The Hitchhiker’s Guide and today’s technical documentation

Thirty-four years ago this week, Douglas Adams’s classic Hitchhiker’s Guide to the Galaxy was released in book form. While the version that I read was a plain old printed book, the actual Hitchhiker’s Guide—the one that Ford Prefect carried with him—was a pretty cool example of 21st-century technical documentation.

At first glance the Guide looked like a regular book. But it featured a sophisticated graphical display and had advanced search-and-retrieval capability. In other words, it probably looked and behaved a lot like a contemporary e-Book reader, except that you could download content from anywhere in the galaxy.

DON'T PANIC illustrationThe writers who provided content for the Guide drew on material in a variety of formats: text, graphic, audio, and video. It’s entirely possible that some kind of XML- or DITA-like schema was invoked to organize these components and facilitate their reuse. Surely it’s no coincidence that the coding for XSL transforms so closely resembles Vogon poetry.

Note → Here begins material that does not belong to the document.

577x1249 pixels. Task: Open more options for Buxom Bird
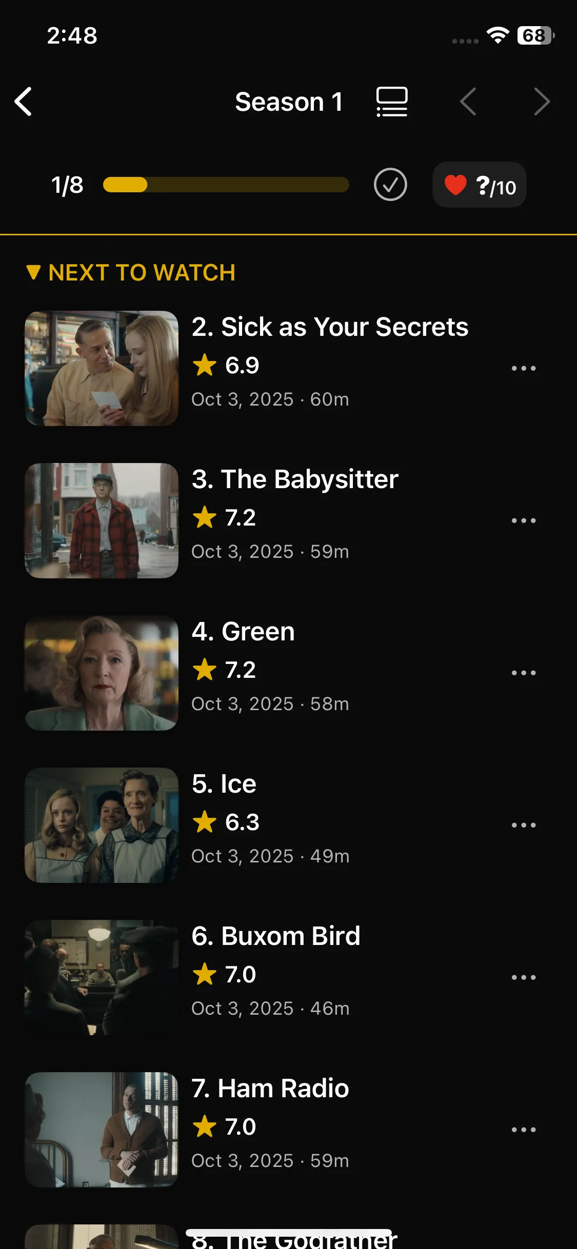click(x=523, y=977)
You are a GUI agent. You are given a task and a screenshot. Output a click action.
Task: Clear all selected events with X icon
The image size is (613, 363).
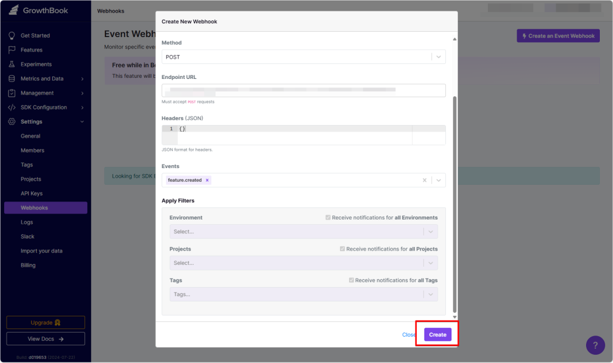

Alas, writers for the Guide shared one other thing in common with today’s technical communicators: their content was only as good as the subject-matter experts who provided it and the editors who reviewed it. Were it not for lazy or distracted SMEs, I have no doubt that the entry for Earth would’ve been a little longer than “Harmless.” And every technical writer can empathize with Ford Prefect when he learned that his extensive updates for the second edition had been edited down to “Mostly harmless.”

The craft of technical writing has changed a lot in 34 years. We’ve gone from printed books to online help to interactive multimedia. From typewriters to word processors to structured, topic-based authoring. From static content to dynamic, community-based content—in which members of our audience become our collaborators. In these exciting and fast-changing times, we technical writers will do well if we remember the words engraved on the cover of the original Hitchhiker’s Guide: “Don’t panic.”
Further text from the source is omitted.